A graduate of the Kentucky Military Institute, June 1861, he was commissioned a lieutenant of the 5th Regiment U.S. Artillery and served in the Army of the Potomac. He was buried in Bloomfield on Nov. 20, 1864.

The battle began as a surprise attack by Confederate troops under the command of Gen. Jubal A. Early. The offense was initially slowed by the 8th Vermont Brigade which lost 106 of its 159 men, and a saying was born: Don’t run until the Vermonters do.

At the onset of the Confederate attack, the commander of the Union forces, Gen. Phil Sheridan, was 12 miles away, in Winchester, Va. Alerted, he made a dramatic ride on his horse, Rienzi, to lead his troops. This ride was heralded in poem and song.

Sheridan wrote about his approach to the battle scene: “There burst upon our view the appalling spectacle of a panic-stricken Army, hundred of slightly wounded men, hundreds of others, utterly demoralized, all pressing to the rear in hopeless confusion, telling only too plainly that a disaster had occurred at the front.”

He then rode the length of the battle line exhorting his men. Later, an unidentified Union soldier wrote of the incident: “The men sprang to their feet as only men under such circumstances can. Hope and confidence returned at the bound. No longer did we merely hope. The worst was over. Now we all burned to attack the enemy, to drive him back, to retrieve our honor.
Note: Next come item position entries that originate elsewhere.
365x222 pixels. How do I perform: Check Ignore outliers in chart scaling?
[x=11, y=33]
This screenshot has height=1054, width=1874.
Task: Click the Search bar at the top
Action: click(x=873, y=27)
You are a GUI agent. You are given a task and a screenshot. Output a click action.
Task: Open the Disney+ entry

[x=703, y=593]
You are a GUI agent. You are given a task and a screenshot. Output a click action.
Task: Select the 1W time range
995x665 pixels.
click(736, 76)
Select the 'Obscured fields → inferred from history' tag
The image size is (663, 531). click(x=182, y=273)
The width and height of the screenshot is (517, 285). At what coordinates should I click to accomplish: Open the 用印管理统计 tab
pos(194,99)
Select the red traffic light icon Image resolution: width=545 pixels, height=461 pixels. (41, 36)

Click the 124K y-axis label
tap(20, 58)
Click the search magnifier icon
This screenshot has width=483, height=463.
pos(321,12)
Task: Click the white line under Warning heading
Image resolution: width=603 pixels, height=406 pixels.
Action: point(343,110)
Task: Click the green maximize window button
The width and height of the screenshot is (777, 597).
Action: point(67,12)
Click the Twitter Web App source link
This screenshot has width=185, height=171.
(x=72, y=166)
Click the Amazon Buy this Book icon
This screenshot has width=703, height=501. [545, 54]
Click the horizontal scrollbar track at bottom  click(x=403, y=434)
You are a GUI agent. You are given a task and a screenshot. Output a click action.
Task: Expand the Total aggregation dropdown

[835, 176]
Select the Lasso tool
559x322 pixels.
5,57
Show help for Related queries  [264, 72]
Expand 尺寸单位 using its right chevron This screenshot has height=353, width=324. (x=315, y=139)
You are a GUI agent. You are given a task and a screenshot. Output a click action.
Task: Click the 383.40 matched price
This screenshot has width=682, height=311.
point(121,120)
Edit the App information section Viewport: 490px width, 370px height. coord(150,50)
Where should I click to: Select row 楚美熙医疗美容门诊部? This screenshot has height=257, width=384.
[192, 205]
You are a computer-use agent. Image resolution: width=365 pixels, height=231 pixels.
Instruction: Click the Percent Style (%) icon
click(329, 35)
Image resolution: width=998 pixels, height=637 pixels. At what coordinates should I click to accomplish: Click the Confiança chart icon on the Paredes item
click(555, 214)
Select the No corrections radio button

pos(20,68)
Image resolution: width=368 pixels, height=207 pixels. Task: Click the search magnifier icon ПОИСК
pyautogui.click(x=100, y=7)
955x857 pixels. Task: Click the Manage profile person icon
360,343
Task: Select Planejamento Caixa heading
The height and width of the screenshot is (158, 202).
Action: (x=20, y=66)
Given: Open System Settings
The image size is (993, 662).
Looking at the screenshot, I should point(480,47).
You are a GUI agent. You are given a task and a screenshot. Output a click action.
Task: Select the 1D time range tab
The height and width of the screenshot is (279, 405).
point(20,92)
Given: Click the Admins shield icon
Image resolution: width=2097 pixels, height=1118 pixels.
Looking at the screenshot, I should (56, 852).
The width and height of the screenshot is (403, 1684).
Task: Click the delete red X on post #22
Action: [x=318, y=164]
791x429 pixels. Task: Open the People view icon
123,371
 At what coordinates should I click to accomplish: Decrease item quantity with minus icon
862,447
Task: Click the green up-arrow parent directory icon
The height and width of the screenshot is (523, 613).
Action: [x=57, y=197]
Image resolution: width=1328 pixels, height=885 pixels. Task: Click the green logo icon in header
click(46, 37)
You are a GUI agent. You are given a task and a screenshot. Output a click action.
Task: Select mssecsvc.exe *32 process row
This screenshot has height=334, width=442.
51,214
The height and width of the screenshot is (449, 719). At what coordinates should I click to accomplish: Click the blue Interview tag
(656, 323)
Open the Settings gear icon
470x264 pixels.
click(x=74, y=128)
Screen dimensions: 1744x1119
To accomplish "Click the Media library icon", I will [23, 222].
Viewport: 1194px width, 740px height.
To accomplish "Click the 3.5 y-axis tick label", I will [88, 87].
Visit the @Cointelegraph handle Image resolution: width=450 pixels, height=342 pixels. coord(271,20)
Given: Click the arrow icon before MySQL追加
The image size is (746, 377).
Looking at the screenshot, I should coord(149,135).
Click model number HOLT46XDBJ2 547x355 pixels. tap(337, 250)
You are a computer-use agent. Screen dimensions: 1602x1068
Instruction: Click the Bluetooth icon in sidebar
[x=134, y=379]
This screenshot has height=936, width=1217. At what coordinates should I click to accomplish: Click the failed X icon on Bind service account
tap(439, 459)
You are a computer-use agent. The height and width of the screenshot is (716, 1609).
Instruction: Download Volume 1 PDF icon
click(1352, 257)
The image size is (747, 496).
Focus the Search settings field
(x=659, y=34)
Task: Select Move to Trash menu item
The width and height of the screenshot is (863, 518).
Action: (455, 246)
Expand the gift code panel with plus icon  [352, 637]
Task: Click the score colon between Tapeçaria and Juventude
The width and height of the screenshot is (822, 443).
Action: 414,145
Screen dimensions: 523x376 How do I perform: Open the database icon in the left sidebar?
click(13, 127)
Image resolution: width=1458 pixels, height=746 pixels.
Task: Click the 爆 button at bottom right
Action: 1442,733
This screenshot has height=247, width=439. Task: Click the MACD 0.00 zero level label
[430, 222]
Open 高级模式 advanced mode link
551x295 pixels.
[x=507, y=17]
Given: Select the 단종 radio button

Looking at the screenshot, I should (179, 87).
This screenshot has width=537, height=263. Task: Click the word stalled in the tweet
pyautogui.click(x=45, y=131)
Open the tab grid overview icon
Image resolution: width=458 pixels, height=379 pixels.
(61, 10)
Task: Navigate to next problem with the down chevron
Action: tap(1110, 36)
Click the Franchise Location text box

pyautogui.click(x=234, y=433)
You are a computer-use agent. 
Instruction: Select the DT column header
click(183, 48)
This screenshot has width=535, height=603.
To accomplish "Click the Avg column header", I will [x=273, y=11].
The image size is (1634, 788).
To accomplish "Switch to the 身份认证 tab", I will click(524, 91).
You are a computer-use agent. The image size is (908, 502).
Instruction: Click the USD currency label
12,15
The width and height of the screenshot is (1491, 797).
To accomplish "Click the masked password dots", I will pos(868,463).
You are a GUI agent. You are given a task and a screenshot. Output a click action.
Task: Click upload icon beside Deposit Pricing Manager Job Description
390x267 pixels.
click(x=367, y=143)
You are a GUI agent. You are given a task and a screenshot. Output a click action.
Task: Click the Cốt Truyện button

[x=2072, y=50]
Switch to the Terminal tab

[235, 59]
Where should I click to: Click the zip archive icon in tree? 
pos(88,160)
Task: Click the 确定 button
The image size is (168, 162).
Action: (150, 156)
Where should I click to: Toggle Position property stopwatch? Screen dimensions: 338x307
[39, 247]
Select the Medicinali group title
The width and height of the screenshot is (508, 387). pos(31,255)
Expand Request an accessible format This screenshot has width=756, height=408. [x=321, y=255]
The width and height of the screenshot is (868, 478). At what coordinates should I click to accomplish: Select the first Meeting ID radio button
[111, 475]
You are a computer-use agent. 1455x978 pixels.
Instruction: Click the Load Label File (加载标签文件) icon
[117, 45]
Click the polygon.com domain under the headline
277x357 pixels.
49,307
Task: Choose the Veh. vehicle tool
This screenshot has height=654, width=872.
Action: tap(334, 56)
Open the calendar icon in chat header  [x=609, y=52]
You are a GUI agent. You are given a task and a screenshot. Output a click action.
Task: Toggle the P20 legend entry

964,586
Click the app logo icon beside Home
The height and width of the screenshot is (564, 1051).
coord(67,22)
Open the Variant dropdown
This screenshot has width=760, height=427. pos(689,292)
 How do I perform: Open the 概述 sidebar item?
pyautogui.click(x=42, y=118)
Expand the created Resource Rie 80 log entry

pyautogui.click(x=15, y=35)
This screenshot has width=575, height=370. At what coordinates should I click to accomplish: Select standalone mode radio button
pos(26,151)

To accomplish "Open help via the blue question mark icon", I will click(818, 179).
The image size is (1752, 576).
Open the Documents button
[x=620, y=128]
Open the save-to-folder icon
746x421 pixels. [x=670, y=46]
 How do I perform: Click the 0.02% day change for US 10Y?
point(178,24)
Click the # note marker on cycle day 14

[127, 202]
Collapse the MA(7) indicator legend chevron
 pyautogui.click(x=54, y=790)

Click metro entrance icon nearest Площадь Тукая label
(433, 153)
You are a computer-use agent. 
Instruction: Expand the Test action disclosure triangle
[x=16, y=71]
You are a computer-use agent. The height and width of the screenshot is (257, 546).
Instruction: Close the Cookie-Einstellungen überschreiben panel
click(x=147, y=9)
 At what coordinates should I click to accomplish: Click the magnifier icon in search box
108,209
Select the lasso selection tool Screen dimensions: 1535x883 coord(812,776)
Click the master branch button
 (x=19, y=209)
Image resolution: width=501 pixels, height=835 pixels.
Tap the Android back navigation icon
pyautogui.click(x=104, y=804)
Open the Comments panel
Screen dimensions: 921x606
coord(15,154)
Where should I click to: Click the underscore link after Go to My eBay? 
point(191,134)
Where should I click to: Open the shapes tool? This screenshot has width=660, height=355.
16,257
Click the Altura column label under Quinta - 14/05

And every man knew that Sheridan would do it.”

The Battle of Cedar Creek, which is also known as the Battle of Belle Grove, engaged some 47,210 soldiers. There were an estimated 7,682 casualties. Twenty-one Union soldiers received the Medal of Honor. Sheridan’s horse was renamed Winchester and its body preserved and displayed in the Smithsonian Museum of American History.
According to Perrone, near the Baldwin monument is another Civil War casualty: William Pierson, 20, who was killed at the Battle of Bull Run.

Perrone’s work in Bloomfield is not done. He is scheduled to begin cleaning the World War I and World War II plaques in the Bloomfield Town Hall lobby this week.

“The WWI plaque is 2 feet by 3 feet and has the names of 36 men killed in action,” he said. “The WWII plaque is a massive 4 feet by 5 feet. I believe 165 young men are listed. This will take time. The plaque is made of bronze and cleaning the large eagle will be very tedious as we get into the feathers. We never know how long a project takes until it is completed. Hopefully, we’ll be done by Thanksgiving.”

Perrone, who does not work alone on these projects, said he recently cleaned the Korean and Vietnam war monument located near the Bloomfield Public Library and the Thomas and Armando Veneziano WWII monument on Newark Avenue.

Most of Perrone’s monument work are projects of the Belleville Historical Society and done free-of-charge. However, Perrone Mason Contractors applied a new 23 karat gold leaf to the names on the Glen Ridge 9-11 granite monument outside the police station.